Hi

Thnaks for the reply. We Will try it out and let everybody know

Med venlig hilsen / Best regards
Lasse Nedergaard


> Den 20. apr. 2020 kl. 08.26 skrev Xintong Song <tonysong...@gmail.com>:
> 
> 
> Hi Lasse,
> 
> From what I understand, your problem is that JVM tries to fork some native 
> process (if you look at the exception stack the root exception is thrown from 
> a native method) but there's no enough memory for doing that. This could 
> happen when either Mesos is using cgroup strict mode for memory control, or 
> there's no more memory on the machine. Flink cannot prevent native processes 
> from using more memory. It can only reserve certain amount of memory for such 
> native usage when requesting worker memory from the deployment environment 
> (in your case Mesos) and allocating Java heap / direct memory.
> 
> My suggestion is to try increasing the JVM overhead configuration. You can 
> leverage the configuration options 
> 'taskmanager.memory.jvm-overhead.[min|max|fraction]'. See more details in the 
> documentation[1].
> 
> Thank you~
> Xintong Song
> 
> [1] 
> https://ci.apache.org/projects/flink/flink-docs-release-1.10/ops/config.html#taskmanager-memory-jvm-overhead-max
> 
>> On Sat, Apr 18, 2020 at 4:02 AM Zahid Rahman <zahidr1...@gmail.com> wrote:
>> https://betsol.com/java-memory-management-for-java-virtual-machine-jvm/
>> 
>> Backbutton.co.uk
>> ¯\_(ツ)_/¯ 
>> ♡۶Java♡۶RMI ♡۶
>> Make Use Method {MUM}
>> makeuse.org
>> 
>> 
>>> On Fri, 17 Apr 2020 at 14:07, Lasse Nedergaard 
>>> <lassenedergaardfl...@gmail.com> wrote:
>>> Hi.
>>> 
>>> We have migrated to Flink 1.10 and face out of memory exception and hopeful 
>>> can someone point us in the right direction. 
>>> 
>>> We have a job that use broadcast state, and we sometimes get out memory 
>>> when it creates a savepoint.

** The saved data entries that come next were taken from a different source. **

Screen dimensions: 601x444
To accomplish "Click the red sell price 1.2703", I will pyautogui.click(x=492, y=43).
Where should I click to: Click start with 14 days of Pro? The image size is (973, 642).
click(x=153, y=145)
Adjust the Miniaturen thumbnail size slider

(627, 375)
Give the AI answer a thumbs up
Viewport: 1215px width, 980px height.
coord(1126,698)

See stacktrack below. 
>>> We have assigned 2.2 GB/task manager and configured  
>>> taskmanager.memory.process.size : 2200m
>>> In Flink 1.9 our container was terminated because OOM, so 1.10 do a better 
>>> job, but it still not working and the task manager is leaking mem for each 
>>> OOM and finial kill by Mesos
>>> 
>>> 
>>> Any idea what we can do to figure out what settings we need to change?
>>> 
>>> Thanks in advance
>>> 
>>> Lasse Nedergaard 
>>> 
>>> 
>>> WARN  o.a.flink.runtime.state.filesystem.FsCheckpointStreamFactory  - Could 
>>> not close the state stream for 
>>> s3://flinkstate/dcos-prod/checkpoints/fc9318cc236d09f0bfd994f138896d6c/chk-3509/cf0714dc-ad7c-4946-b44c-96d4a131a4fa.
>>> java.io.IOException: Cannot allocate memory
>>>     at java.io.FileOutputStream.writeBytes(Native Method)

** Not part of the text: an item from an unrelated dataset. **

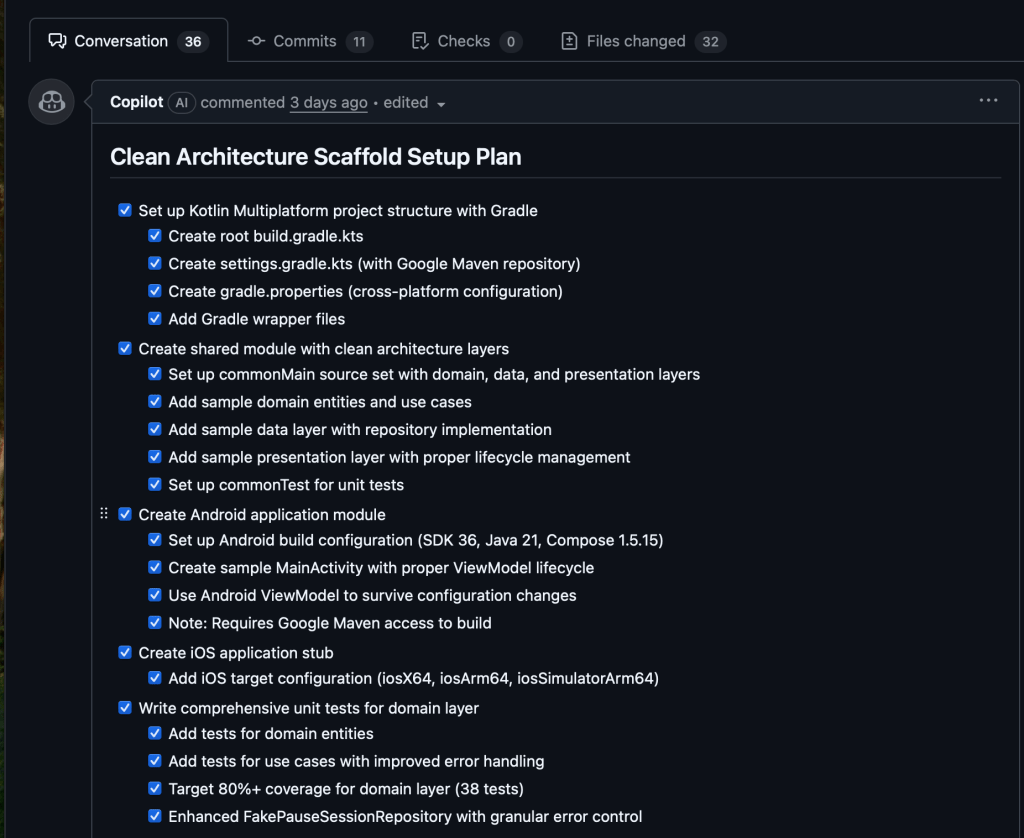Click the Copilot avatar icon

(x=51, y=102)
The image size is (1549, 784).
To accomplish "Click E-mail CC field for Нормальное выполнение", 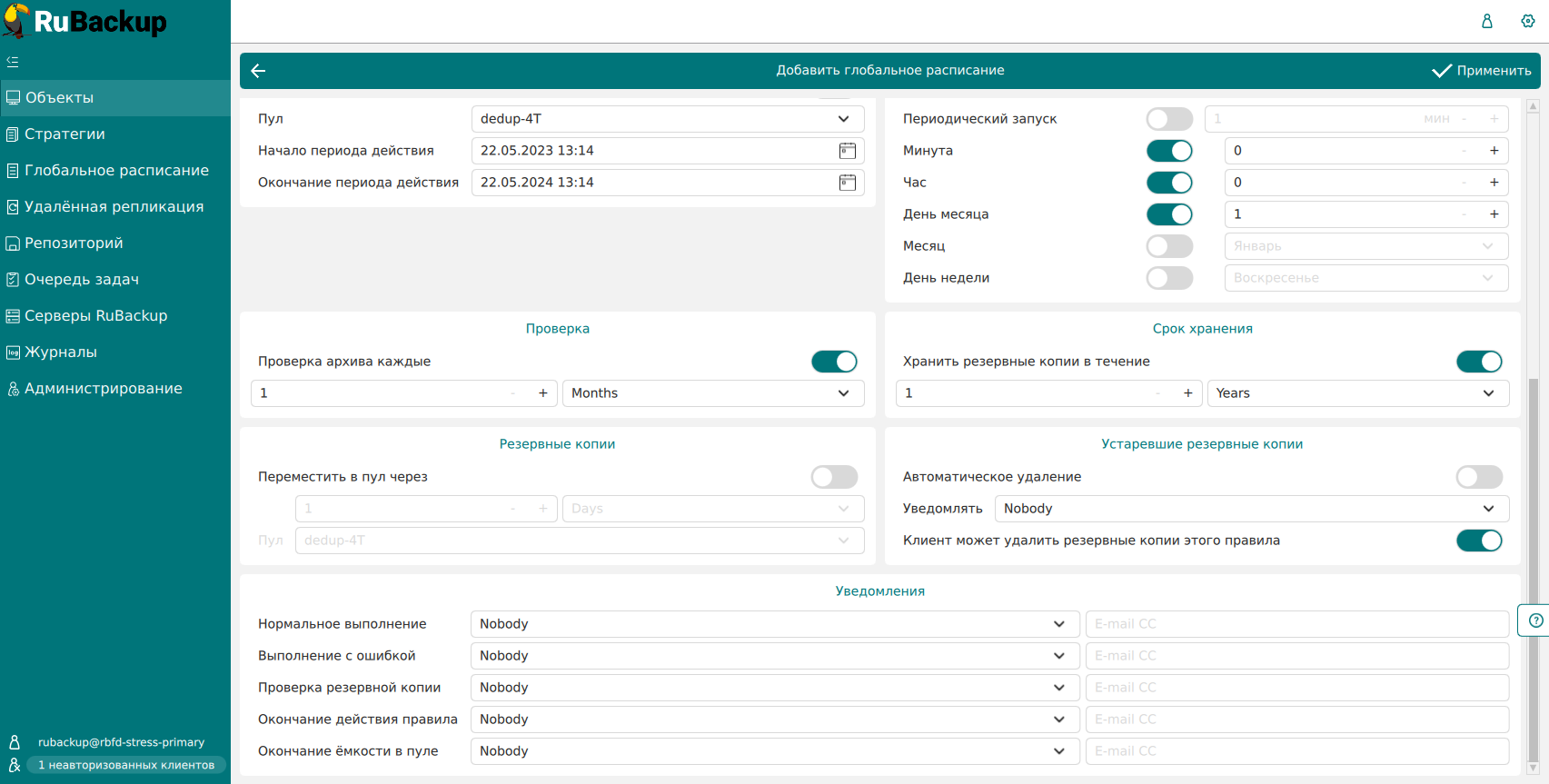I will [x=1296, y=624].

>>>     at java.io.FileOutputStream.write(FileOutputStream.java:326)
>>>     at 
>>> java.io.BufferedOutputStream.flushBuffer(BufferedOutputStream.java:82)
>>>     at java.io.BufferedOutputStream.flush(BufferedOutputStream.java:140)
>>>     at java.io.FilterOutputStream.flush(FilterOutputStream.java:140)
>>>     at java.io.FilterOutputStream.close(FilterOutputStream.java:158)
>>>     at 
>>> com.facebook.presto.hive.s3.PrestoS3FileSystem$PrestoS3OutputStream.close(PrestoS3FileSystem.java:995)
>>>     at 
>>> org.apache.hadoop.fs.FSDataOutputStream$PositionCache.close(FSDataOutputStream.java:72)
>>>     at 
>>> org.apache.hadoop.fs.FSDataOutputStream.close(FSDataOutputStream.java:101)
>>>     at 
>>> org.apache.flink.fs.s3presto.common.HadoopDataOutputStream.close(HadoopDataOutputStream.java:52)
>>>     at 
>>> org.apache.flink.core.fs.ClosingFSDataOutputStream.close(ClosingFSDataOutputStream.java:64)
>>>     at 
>>> org.apache.flink.runtime.state.filesystem.FsCheckpointStreamFactory$FsCheckpointStateOutputStream.close(FsCheckpointStreamFactory.java:277)
>>>     at org.apache.flink.util.IOUtils.closeQuietly(IOUtils.java:263)
>>>     at org.apache.flink.util.IOUtils.closeAllQuietly(IOUtils.java:250)
>>>     at 
>>> org.apache.flink.util.AbstractCloseableRegistry.close(AbstractCloseableRegistry.java:122)
>>>     at 
>>> org.apache.flink.runtime.state.AsyncSnapshotCallable.closeSnapshotIO(AsyncSnapshotCallable.java:167)
>>>     at 
>>> org.apache.flink.runtime.state.AsyncSnapshotCallable.call(AsyncSnapshotCallable.java:83)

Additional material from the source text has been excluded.